# What is required
Could you write out the records below exactly as they appear, leaving out any pictures?

# Records
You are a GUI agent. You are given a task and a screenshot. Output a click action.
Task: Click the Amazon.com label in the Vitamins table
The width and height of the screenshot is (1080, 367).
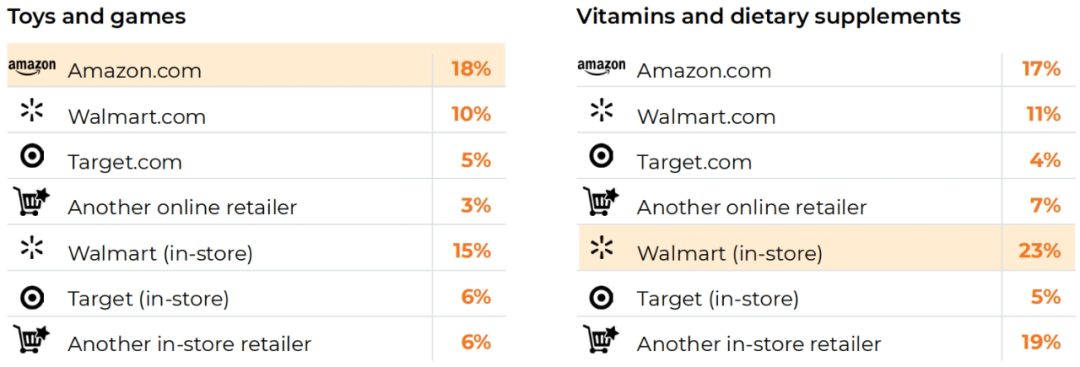coord(704,71)
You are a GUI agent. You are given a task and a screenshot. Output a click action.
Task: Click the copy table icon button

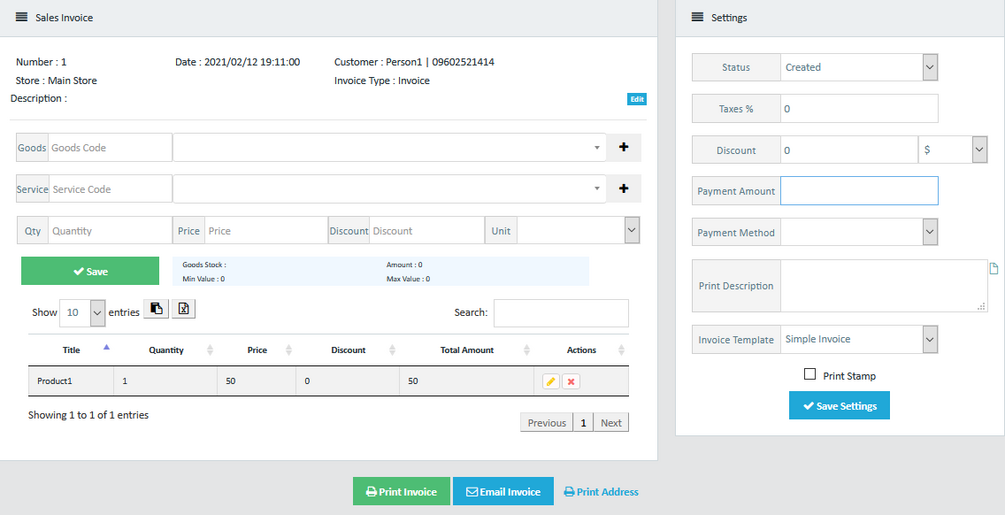pyautogui.click(x=156, y=309)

# Response area
You are a GUI agent. You are given a task and a screenshot. Output a click action.
Task: Click the Amazon.com label in the Vitamins table
The width and height of the screenshot is (1080, 367).
coord(704,71)
You are a GUI agent. You are given a task and a screenshot. Output a click action.
Task: Click the copy table icon button

pyautogui.click(x=156, y=309)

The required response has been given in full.